L’Amazonie est « détruite à 26 % » selon ce rapport de dirigeants indigènes
Déforestation, trafics en tout genre et dégradation de l’environnement attestent d’un point de non-retour franchi dans la région du « poumon vert de la planète ».
ENVIRONNEMENT – Les peuples autochtones sonnent l’alerte rouge en Amazonie : 26 % de l’écosystème du poumon vert de la planète est irréversiblement détruit à cause de la déforestation, du narcotrafic et de la contamination, ont averti ce mardi 6 septembre des dirigeants indigènes réunis à Lima, au Pérou.
« Pour nous, annoncer que l’Amazonie est contaminée et détruite à 26 % est très alarmant », a souligné auprès de l’AFP le Vénézuélien Gregorio Mirabal, à la tête de la Coordination des organisations autochtones du bassin amazonien (Coica), qui représente 3,5 millions d’indigènes habitant cette région.
« C’est une alerte rouge nous disant que, si nous ne faisons rien maintenant, nous n’atteindrons pas les objectifs de développement de 2030 ni ceux des grands accords conclus à la COP de Glasgow », a aussi assuré Gregorio Mirabal, 54 ans, portant avec fierté une couronne de plumes rouges et jaunes.

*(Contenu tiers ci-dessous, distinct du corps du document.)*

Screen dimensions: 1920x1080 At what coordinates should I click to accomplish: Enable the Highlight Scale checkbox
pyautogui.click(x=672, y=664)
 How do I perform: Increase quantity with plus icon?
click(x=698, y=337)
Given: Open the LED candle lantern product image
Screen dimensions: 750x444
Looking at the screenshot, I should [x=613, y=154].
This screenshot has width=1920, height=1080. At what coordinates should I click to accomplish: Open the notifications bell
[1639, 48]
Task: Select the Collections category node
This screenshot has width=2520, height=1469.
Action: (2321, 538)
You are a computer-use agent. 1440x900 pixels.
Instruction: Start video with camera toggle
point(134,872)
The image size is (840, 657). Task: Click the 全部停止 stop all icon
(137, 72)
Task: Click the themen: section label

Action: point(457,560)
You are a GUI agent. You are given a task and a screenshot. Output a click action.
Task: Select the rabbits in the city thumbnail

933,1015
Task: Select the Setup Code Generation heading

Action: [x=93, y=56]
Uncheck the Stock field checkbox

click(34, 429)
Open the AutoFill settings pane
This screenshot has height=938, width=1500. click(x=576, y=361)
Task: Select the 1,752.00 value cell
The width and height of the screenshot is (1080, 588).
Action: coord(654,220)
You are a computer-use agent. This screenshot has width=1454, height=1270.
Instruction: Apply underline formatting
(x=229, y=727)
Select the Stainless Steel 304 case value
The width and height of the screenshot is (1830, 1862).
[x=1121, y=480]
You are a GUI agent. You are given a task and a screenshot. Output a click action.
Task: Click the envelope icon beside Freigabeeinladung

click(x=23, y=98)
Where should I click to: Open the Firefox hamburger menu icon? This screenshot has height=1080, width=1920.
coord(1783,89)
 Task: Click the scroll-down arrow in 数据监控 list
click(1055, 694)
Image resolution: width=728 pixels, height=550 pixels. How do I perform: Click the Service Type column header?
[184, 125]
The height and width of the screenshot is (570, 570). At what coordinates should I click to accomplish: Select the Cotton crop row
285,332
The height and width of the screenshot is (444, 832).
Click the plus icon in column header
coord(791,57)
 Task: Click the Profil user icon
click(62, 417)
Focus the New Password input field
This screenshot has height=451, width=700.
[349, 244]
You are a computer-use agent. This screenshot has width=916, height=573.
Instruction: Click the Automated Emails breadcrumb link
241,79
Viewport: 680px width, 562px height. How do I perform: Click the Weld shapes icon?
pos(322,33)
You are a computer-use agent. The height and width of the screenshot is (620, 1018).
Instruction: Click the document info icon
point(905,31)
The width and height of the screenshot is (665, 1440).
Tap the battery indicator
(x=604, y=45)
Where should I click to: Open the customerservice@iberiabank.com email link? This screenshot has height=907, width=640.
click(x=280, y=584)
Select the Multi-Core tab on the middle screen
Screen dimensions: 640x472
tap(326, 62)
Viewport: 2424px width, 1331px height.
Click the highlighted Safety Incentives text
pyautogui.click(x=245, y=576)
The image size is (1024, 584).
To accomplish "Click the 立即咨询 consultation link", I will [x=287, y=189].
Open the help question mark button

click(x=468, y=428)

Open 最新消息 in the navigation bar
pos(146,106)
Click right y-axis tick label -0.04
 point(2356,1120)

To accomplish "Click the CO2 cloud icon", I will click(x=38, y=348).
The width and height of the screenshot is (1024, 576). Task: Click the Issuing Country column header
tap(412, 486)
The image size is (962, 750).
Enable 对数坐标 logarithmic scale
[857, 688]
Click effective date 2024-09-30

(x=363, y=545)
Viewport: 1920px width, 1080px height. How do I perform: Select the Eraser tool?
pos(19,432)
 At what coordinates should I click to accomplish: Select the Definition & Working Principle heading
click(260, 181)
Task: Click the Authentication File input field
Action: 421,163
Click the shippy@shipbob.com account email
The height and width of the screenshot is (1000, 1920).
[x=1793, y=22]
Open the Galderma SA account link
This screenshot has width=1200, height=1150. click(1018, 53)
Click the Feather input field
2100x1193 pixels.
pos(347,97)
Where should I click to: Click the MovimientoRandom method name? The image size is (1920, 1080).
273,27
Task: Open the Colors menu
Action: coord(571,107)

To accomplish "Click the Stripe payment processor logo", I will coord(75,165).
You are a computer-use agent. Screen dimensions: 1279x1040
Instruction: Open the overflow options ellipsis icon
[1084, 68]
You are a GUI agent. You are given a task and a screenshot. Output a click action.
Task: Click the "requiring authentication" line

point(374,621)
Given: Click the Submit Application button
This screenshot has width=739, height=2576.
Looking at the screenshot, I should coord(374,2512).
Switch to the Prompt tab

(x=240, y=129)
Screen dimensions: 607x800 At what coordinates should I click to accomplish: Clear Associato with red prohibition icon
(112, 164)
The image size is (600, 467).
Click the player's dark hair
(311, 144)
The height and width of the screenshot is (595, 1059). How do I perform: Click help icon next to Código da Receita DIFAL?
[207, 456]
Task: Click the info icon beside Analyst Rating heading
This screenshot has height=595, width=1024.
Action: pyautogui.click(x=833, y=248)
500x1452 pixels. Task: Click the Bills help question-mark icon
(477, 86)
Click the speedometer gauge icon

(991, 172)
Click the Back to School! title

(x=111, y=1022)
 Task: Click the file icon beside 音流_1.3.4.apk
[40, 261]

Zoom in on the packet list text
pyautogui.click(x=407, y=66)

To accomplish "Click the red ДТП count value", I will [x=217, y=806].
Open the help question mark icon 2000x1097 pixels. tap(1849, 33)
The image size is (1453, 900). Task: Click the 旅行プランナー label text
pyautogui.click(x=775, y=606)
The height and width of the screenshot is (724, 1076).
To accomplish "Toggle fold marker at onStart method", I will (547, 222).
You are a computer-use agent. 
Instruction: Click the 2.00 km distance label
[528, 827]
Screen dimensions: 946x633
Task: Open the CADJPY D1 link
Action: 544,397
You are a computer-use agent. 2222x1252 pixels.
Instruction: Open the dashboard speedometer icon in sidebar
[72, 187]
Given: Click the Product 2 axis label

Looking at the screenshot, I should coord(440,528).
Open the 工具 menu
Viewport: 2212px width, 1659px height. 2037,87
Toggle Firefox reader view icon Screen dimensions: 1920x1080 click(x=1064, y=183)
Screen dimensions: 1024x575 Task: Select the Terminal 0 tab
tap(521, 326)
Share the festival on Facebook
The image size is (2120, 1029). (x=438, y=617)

Réunis pour le 5e sommet des Peuples indigènes, dirigeants amazoniens et enquêteurs des neuf pays ont présenté un rapport démontrant que l’Amazonie se trouve à un point de non-retour à cause des taux élevés de déforestation et de dégradation qui, combinés, représentent désormais 26 % de la région. Les 74 % restants nécessitent une protection immédiate, indique le rapport.
Un « appel au secours »
« Les gouvernements ont dit qu’ils sauveraient l’Amazonie, mais au vu de ces chiffres, force est de constater qu’ils ne tiennent pas leurs promesses », a affirmé le chef du peuple Wakuenai Kurripaco. « La température va augmenter de deux degrés si la déforestation se poursuit à ce rythme », a-t-il également averti.
Selon Gregorio Mirabal, il existe dans cette région du monde quelque 511 peuples autochtones et 500 langues différentes y sont pratiquées. Malheureusement, défenseurs et dirigeants amazoniens sont également assassinés dans cette région. Un sujet qui est aussi abordé dans le rapport qui concerne plus ou moins directement neufs pays du continent sud américain : le Pérou, le Brésil, l’Équateur, la Colombie, le Venezuela, la Bolivie, la Guyane, la Guyane française et le Suriname.
« L’Amazonie souffre parce que nous sommes envahis par l’exploitation forestière, les compagnies pétrolières et ceux qui attaquent nos territoires. Nous voulons lancer un appel au secours », a lancé à l’AFP la Brésilienne Marciely Tupari, de la Coordination des organisations indigènes de l’Amazonie brésilienne.